Ave, Maria. O Maria concepita senza peccato, prega per noi che ricorriamo a Te.


Questa è l'ora tua, o Maria, l'ora della tua bontà inesauribile, della tua misericordia trionfante, l'ora in cui facesti sgorgare per mezzo della tua Medaglia, quel torrente di grazie e di prodigi che inondò la terra. Fai, o Madre, che quest'ora, che ti ricorda la dolce commozione del tuo Cuore, la quale ti spinse a venirci a visitare e a portarci il rimedio di tanti mali, fai che quest'ora sia anche l'ora nostra: l'ora della nostra sincera conversione, e l'ora del pieno esaudimento dei nostri voti. Tu che hai promesso proprio in quest'ora fortunata, che grandi sarebbero state le grazie per chi le avesse domandate con fiducia: volgi benigna i tuoi sguardi alle nostre suppliche. Noi confessiamo di non meritare le tue grazie, ma a chi ricorreremo, o Maria, se non a te, che sei la Madre nostra, nelle cui mani Dio ha posto tutte le sue grazie? Abbi dunque pietà di noi. Te lo domandiamo per la tua Immacolata Concezione e per l'amore che ti spinse a darci la tua preziosa Medaglia.

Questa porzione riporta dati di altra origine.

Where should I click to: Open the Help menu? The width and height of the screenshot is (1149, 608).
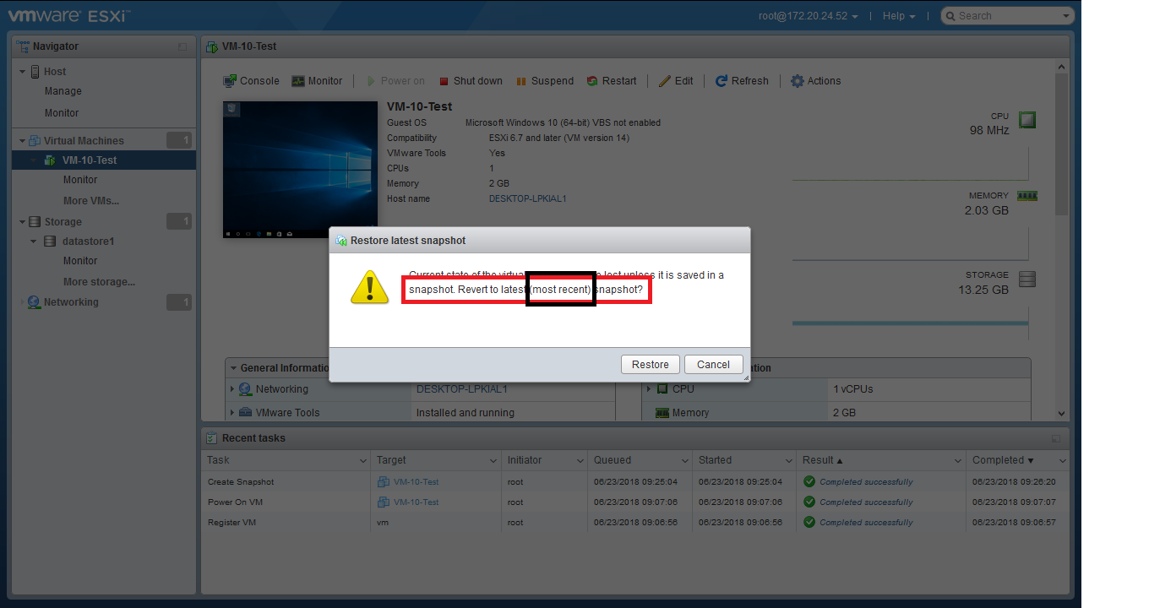click(x=899, y=16)
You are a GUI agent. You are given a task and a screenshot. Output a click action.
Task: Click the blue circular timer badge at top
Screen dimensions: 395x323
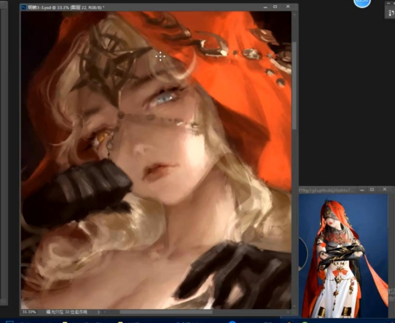point(362,2)
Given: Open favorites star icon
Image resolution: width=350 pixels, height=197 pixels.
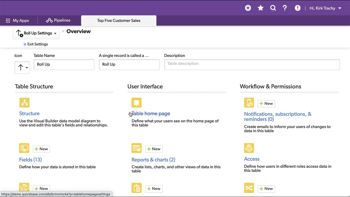Looking at the screenshot, I should pos(261,8).
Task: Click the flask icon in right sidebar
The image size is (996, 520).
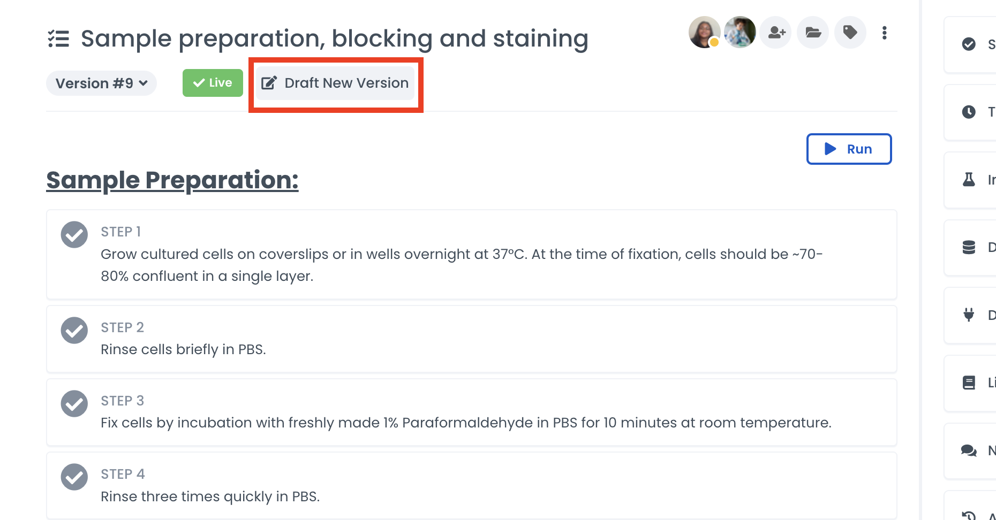Action: coord(969,179)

Ave, Maria. O Maria concepita senza peccato, prega per noi che ricorriamo a Te.


O Consolatrice degli afflitti, che già ti inteneristi sulle nostre miserie, guarda ai mali da cui siamo oppressi. Fai che la tua Medaglia sparga su di noi e su tutti i nostri cari i tuoi raggi benefici: guarisca i nostri ammalati, dia la pace alle nostre famiglie, ci scampi da ogni pericolo. Porti la tua Medaglia conforto a chi soffre, consolazione a chi piange, luce e forza a tutti. Ma specialmente permetti, o Maria, che in quest'ora solenne ti domandiamo la conversione dei peccatori, particolarmente di quelli, che sono a noi più cari. Ricordati che anch'essi sono tuoi figli, che per essi hai sofferto, pregato e pianto. Salvali, o Rifugio dei peccatori, affinché dopo di averti tutti amata, invocata e servita sulla terra, possiamo venirti a ringraziare e lodare eternamente in Cielo. Amen.


Salve, Regina. O Maria concepita senza peccato, prega per noi che ricorriamo a Te.